Summary of the invention

The object of the present invention is to provide a new cotton fibre secondary wall to grow the NAC gene GhNAC1 of specifically expressing; Analyze and disclose this gene function and activity; Explore its molecular mechanism, and then use this improvement of genes cotton fibre quality, create the cotton improved seeds the fiber developmental regulation.
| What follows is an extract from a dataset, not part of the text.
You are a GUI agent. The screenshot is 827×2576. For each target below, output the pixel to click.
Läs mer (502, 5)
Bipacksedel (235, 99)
In nearest research, the applicant is more than 10000 cotton cDNA of random choose cloning and sequencing from cotton fiber cDNA library.Wherein, 10 sequences are the GhNAC full-length gene.Through BLASTP, the applicant finds that NST1-3 and VND1-7 homology are very high in one of them GhNAC encoded protein sequence and the Arabidopis thaliana.The applicant is with its called after GhNAC1.GhNAC1 cDNA comprises the open reading frame of 1152bp, one the 383 amino acid whose albumen of encoding, and its molecular weight is 43.62KD, iso-electric point (pI) is 6.47.The GhNAC1 gene contains 3 exons and 2 introns, and is consistent with most of NAC gene structures.The long 66bp of its introne 1, inserting the site is the 90th amino acid whose codon (GAG) inside; Intron 2 long 128bp are inserted between the 179th and 180 amino acid whose codons.The proteic N-end of GhNAC1 contains the NAC structural domain; The C-end has a transcriptional activation domain; AtNST1 homology in this albumen and the Arabidopis thaliana the highest (reaching 59.7%); Existing research shows that AtNST1 is a regulating switch of intending southern stem and the growth of flower pesticide secondary wall parietal cell secondary wall, is hinting that GhNAC1 possibly play keying action in the cotton fibre secondary wall is grown.Utilize the quantitative RT-PCR technology that this gene is analyzed at the express spectra of cotton different tissues and cotton fibre different developmental phases; The result show the GhNAC1 gene in the cotton fibre secondary wall etap special and a large amount express, and a little less than in other tissue of cotton, expressing very or almost detect less than.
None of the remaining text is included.